Former President Bill Clinton received more press attention in last week’s election coverage than any Republican candidate for the White House and Democrat John Edwards. Barack Obama, with his big South Carolina primary win, was the media exposure winner, registering as a significant or dominant newsmaker in 41% of the campaign stories. Hillary Clinton was right behind at 40%. And her husband was next at 18%, according to an analysis of campaign coverage by the Project for Excellence in Journalism from January 21 through 27.
Fully 56% of the stories focused on Democrats; nearly twice as many as on Republicans (30%). Part of this decline could be attributed to the drop in coverage for Republicans Mike Huckabee (6%) and Mitt Romney (12%). As the Florida primary approached, Rudolph Giuliani, who had lagged badly in media attention, more than tripled his output from the previous week, jumping up to 14%.
The Project for Excellence in Journalism’s “Campaign Coverage Index”—which will appear weekly until nominees are selected in each party—also finds:
--Campaign coverage filled 39% of the newshole studied last week, exactly the same amount as the week before.
--Despite coming in a close second in South Carolina a week earlier, Mike Huckabee almost disappeared from the coverage (6%), barely ahead of Fred Thompson (5%), who dropped out.

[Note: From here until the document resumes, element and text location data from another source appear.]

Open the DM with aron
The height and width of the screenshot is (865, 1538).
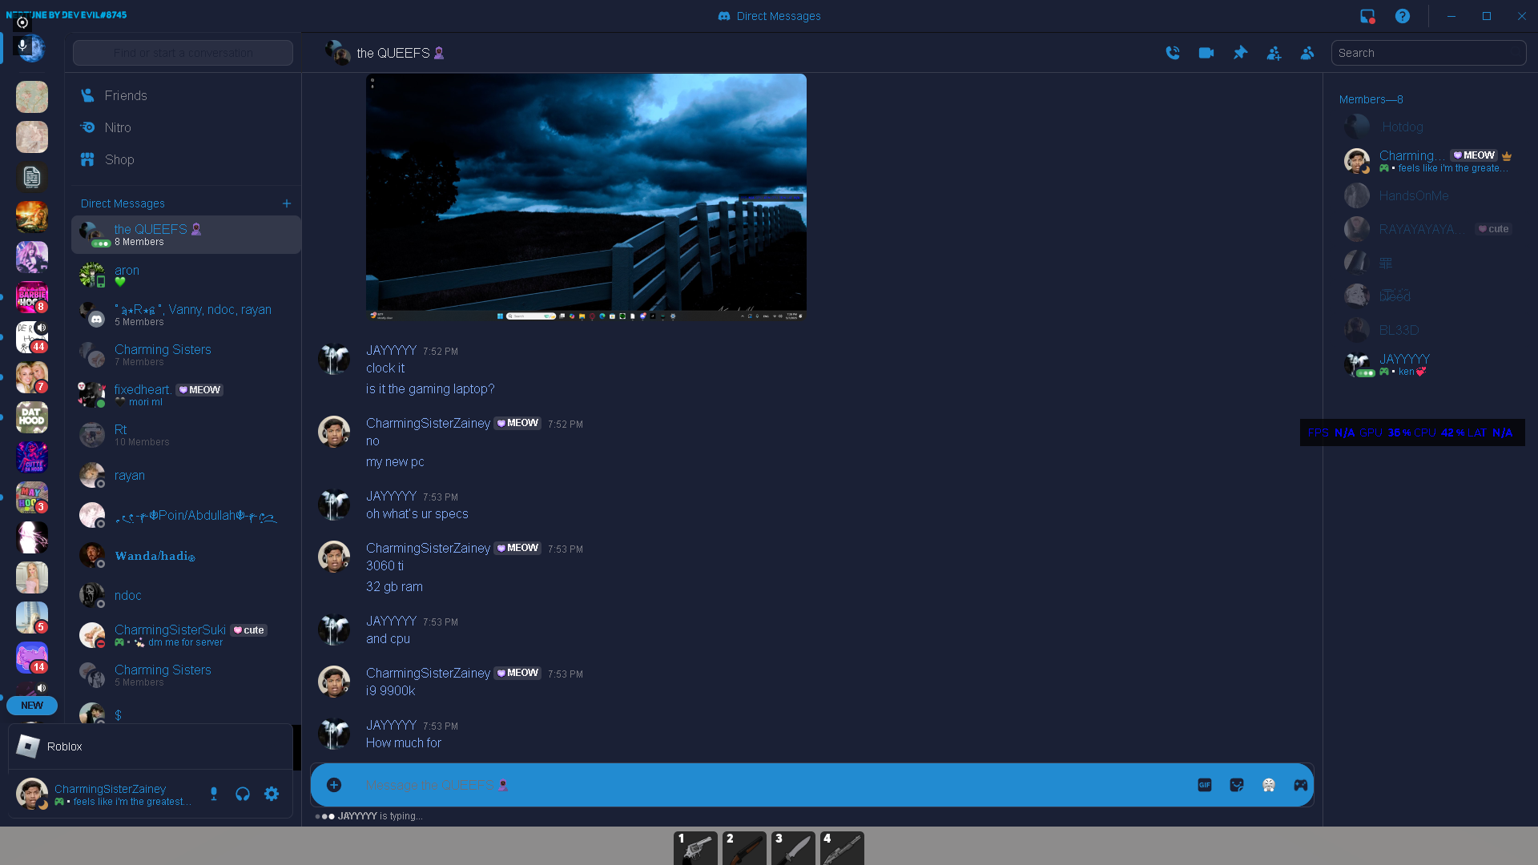click(127, 271)
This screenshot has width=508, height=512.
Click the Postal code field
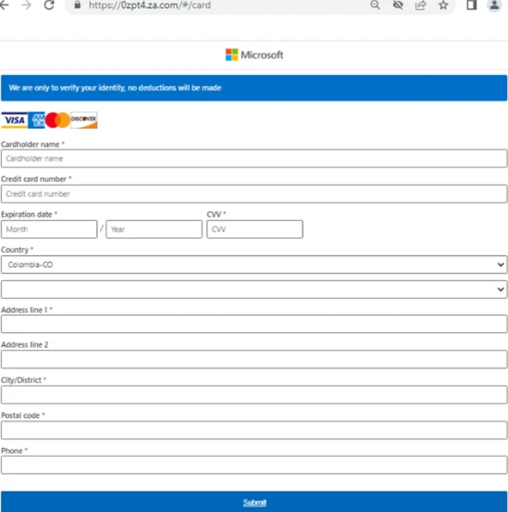pyautogui.click(x=254, y=430)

--Mitt Romney, tied in most Florida polls, saw his coverage plummet last week to half what it was a week earlier (from being significantly featured or dominant in 25% of stories to 12%).
-- And Rudolph Giuliani was back last week, his coverage more than tripling from the week before, though much of that coverage was dismissing his chances and predicting the possible demise of his candidacy.